Every line below that contains "card" is to be copied.

* Dataset extract:
= = = = = = =

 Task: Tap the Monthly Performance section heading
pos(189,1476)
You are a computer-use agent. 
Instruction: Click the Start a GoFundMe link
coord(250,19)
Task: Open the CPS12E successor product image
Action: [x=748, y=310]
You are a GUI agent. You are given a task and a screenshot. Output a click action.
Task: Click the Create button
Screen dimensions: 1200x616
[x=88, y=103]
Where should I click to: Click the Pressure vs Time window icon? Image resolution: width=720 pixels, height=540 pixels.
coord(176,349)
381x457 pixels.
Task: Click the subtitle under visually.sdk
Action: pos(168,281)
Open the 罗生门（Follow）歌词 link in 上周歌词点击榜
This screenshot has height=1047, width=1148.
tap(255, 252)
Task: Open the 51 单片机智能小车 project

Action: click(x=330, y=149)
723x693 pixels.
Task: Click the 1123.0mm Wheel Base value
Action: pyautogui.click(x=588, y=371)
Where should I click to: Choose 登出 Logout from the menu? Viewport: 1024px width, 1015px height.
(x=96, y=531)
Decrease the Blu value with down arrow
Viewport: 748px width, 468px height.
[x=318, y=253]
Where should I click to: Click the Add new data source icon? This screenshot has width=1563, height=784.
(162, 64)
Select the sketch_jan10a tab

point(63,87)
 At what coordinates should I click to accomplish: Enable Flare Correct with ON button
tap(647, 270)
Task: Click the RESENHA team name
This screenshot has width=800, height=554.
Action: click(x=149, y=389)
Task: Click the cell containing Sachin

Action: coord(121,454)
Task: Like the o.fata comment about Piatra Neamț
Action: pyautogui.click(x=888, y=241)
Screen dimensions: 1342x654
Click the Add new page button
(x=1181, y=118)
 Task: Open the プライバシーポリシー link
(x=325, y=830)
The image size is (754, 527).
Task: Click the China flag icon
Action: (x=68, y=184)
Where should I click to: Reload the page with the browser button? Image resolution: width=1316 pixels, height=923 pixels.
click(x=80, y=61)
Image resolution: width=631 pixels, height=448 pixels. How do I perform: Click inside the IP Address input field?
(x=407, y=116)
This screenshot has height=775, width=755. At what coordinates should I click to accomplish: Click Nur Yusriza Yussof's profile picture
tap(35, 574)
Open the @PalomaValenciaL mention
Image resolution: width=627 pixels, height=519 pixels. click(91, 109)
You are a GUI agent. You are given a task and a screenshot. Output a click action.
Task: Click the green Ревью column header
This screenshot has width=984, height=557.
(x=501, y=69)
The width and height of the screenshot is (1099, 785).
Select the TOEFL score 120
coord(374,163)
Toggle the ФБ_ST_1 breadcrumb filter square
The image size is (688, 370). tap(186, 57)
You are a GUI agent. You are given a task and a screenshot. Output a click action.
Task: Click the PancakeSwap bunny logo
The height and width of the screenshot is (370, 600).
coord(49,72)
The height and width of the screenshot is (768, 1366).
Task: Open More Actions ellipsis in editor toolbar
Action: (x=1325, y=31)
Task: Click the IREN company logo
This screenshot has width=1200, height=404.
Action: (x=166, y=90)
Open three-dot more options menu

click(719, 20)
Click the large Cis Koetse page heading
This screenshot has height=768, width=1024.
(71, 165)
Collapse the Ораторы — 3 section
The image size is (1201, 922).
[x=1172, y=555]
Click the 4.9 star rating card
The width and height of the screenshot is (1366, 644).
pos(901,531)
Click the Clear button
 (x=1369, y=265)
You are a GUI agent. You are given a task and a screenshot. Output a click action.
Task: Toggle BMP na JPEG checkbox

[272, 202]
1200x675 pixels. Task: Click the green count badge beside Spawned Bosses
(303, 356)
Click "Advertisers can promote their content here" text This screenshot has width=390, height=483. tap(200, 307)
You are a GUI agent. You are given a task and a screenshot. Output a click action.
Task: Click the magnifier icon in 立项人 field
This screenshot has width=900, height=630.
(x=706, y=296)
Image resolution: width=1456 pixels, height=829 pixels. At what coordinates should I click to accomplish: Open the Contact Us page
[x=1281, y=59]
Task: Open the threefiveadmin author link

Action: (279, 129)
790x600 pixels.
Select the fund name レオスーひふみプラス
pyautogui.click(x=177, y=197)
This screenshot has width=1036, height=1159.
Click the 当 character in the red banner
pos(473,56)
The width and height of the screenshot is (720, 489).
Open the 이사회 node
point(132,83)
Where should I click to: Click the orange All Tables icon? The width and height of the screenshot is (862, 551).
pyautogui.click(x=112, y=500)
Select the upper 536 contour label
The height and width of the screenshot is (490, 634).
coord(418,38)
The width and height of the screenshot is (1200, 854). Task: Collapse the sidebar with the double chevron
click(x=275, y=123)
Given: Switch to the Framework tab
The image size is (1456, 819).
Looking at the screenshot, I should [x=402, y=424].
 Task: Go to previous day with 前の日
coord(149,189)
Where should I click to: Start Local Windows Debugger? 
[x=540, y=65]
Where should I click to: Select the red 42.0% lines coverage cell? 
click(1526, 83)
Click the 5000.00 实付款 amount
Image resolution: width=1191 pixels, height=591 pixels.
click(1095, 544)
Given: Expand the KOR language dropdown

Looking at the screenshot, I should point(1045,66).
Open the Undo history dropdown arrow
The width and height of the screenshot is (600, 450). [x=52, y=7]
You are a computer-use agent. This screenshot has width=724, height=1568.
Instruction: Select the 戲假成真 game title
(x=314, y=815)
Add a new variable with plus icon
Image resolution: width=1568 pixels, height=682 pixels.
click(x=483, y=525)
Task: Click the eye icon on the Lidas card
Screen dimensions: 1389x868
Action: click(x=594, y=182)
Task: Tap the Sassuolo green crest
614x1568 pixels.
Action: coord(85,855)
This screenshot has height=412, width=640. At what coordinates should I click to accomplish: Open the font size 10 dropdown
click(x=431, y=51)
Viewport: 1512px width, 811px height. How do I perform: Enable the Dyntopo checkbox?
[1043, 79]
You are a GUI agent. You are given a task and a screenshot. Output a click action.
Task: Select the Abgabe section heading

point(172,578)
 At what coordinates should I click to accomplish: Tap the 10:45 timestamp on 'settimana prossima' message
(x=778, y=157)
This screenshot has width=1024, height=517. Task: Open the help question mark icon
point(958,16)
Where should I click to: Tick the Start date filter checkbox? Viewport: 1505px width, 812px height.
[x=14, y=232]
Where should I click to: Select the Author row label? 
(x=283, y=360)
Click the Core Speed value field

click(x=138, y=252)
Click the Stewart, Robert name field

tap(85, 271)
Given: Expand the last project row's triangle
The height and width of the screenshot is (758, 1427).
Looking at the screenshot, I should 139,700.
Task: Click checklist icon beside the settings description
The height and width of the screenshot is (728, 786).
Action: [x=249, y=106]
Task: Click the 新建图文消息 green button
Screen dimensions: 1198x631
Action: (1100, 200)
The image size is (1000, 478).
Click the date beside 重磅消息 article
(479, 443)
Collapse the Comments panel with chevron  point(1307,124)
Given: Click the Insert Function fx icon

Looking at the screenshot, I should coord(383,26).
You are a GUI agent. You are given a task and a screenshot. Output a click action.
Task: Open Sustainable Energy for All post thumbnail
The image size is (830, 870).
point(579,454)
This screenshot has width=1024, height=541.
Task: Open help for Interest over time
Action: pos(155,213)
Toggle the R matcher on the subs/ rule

= = = = = = =

* Solution for this exercise:
Click the 4.9 star rating card
Task: Click the eye icon on the Lidas card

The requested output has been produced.